We paused, we must now act – how fair access has to be at the heart of the new normal

On 25 February 2020, Sound and Music launched our Fair Access Principles. Developed and tested over many months with composers and partner organisations, their aim is to remove the many non-musical barriers that can prevent composers from fairly accessing artist development opportunities and programmes.

Less than a month later, the UK went into lockdown, causing the immediate cessation of all live musical performance and physical meetings. At the time of writing the future is still very unclear, as arts organisations, policy-makers, funders and artists themselves cope with huge structural uncertainties with implications for everybody working in the arts.

What is clear, though, is that while the shift to digital has helped improve accessibility for some people (your geographical location is, for the most part, no longer a barrier to engagement; and being in the familiarity of your own home environment can help increase confidence) for others the situation has worsened.

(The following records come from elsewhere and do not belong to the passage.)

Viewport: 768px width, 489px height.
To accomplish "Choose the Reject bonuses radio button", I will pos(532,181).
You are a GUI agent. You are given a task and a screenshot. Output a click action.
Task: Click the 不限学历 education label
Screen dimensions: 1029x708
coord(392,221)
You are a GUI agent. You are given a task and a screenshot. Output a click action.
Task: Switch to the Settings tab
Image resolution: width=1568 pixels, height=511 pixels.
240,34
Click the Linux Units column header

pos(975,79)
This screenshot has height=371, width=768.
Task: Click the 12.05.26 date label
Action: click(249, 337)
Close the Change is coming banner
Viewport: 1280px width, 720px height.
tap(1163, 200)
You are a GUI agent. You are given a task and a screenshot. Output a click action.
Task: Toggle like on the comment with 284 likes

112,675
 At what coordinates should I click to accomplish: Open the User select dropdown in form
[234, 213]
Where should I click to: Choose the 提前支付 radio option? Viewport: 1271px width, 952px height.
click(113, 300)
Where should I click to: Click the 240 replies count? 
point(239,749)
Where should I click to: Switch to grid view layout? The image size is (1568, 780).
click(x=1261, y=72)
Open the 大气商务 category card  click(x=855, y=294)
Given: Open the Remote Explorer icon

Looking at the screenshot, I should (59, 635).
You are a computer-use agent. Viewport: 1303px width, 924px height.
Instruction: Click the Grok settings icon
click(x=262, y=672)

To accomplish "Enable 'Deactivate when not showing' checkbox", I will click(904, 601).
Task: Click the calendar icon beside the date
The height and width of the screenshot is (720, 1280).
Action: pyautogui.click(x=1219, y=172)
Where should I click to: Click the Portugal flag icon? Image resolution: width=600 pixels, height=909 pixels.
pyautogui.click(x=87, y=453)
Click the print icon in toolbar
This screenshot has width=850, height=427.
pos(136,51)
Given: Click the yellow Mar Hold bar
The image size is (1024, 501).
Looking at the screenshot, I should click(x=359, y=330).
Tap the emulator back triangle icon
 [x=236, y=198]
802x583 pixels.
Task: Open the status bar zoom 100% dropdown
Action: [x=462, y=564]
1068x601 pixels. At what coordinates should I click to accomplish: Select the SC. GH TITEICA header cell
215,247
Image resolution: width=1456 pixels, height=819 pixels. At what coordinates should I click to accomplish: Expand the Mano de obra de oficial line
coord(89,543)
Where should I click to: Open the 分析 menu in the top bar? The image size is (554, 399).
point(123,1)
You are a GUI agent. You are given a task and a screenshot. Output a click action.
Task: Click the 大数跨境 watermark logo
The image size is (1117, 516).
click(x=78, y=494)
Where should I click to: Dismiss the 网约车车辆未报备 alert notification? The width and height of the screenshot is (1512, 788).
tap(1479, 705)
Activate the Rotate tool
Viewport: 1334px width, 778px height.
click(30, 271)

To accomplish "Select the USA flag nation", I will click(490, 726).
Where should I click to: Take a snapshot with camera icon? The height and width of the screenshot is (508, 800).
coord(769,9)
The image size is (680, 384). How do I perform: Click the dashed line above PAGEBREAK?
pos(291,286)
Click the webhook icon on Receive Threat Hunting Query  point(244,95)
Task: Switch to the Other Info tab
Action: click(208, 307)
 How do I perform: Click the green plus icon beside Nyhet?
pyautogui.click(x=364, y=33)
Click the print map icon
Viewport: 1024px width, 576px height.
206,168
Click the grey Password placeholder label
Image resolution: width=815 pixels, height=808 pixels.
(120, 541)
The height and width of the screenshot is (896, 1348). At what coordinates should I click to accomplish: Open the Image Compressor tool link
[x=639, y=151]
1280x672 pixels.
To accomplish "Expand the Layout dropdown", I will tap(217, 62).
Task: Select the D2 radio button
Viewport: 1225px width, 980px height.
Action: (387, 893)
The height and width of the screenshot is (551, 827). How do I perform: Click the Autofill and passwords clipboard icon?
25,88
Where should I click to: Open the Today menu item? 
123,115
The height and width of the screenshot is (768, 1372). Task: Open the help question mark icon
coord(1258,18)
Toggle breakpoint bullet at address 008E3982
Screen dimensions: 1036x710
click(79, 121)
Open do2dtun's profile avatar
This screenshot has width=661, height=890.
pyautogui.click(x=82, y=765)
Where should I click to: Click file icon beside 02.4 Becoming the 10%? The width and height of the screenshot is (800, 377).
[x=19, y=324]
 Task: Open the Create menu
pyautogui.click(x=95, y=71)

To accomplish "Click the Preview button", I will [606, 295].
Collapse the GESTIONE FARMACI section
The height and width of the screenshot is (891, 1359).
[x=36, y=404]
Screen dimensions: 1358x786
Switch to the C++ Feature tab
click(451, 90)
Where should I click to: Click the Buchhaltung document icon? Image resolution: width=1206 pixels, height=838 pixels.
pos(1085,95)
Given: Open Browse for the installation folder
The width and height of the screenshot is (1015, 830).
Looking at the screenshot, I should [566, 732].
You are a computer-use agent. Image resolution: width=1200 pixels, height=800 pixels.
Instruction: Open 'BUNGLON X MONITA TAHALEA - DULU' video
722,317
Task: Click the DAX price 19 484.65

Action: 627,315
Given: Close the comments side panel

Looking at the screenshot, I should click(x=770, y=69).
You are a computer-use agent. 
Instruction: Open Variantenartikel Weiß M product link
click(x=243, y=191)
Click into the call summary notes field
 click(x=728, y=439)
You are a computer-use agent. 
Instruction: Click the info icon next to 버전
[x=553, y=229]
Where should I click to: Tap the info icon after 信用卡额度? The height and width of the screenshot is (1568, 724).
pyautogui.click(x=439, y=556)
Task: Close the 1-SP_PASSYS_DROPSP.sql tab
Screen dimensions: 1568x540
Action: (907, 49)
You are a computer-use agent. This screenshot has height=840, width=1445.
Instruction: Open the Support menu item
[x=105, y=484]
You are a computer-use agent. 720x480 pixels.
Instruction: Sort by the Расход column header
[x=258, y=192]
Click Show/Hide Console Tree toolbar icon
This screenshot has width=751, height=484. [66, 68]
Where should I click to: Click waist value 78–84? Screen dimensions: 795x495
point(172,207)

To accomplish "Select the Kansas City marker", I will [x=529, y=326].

The COVID-19 emergency has underlined the additional barriers and disadvantages that people might face based on their race (with a proportionately higher mortality rate for BAME people), whether they are disabled (many disabled people have underlying health issues that make the dangers of the virus very significant, and the pandemic is having a very negative impact on their wellbeing, not least because disabled people are more likely to be self-isolating), whether they are from a lower socio-economic group, and gender.

On Tuesday 2 June, across the world the music industry stopped, following the murders of George Floyd, Breonna Taylor and Ahmaud Arbery.

#theshowmustbepaused, an initiative created by Jamila Thomas and Brianna Agyemang, was a call to the music industry to acknowledge, observe and proactively address the long-standing racism and inequality that exists in our industry.

It was encouraging to see so many music organisations condemn racism so unambiguously. But it was also a reminder that we have so much further to go to address systemic issues and lack of understanding that cause us, still, to be an industry where BAME people are still so woefully under-represented.

Arts Council England have affirmed that their 10 year strategy, Let’s Create, will shape their decisions as we all move through the stages from response to stabilisation to reset, including their focus on ensuring that diversity remains at the heart of their funding and their advocacy. That is good.

But all too often the arts, including our corner of them in new music, can think of diversity as a series of external shortcomings to be solved. So there are excellent and influential programmes, projects and schemes for women, BAME and disabled musicians, artists and composers; but limited consideration of the many elements in their training and development that mean, quite simply, that some people find it much harder than others (or even impossible) to pursue a creative career.

And even more limited consideration is given to how these barriers (including lack of visibility, education, access needs and financial circumstances to name but a few) may be systematically addressed at every stage.

All of this brings home the fact that as we begin to think about the future and to take action, the systemic changes that Sound and Music’s Fair Access Principles are seeking are more urgently needed than ever before.

As the UK’s arts ecology begins to think about how it might recover from the financial, social, emotional and physical impact of COVID-19, and as our sector – I sincerely hope – delivers on all the fine sentiments expressed during the #theshowmustbepaused, we must all look at who is in these conversations, whose voices are lacking and who are we really representing.  This has never felt so important.

What kind of musical landscape do we want to see in the future? One in which the widest possible range of people can explore their creative talent, to create powerful, moving and relevant music, that speaks to our times?

Or one where we fail to step up, fail to listen, fail to confront our individual and collective issues, fail to change, fail to make this more equal and to address the important lessons we’ve learnt during these extraordinary few months?

Those of us who work in music, and want to work with composers and artists who are more representative of our society (and there are dozens of reasons why this is a good idea, the future of music being just one of them) have an opportunity now to be part of renewing, not just rebuilding, our beloved and hard hit art form. To build something better. Will you join us in that work?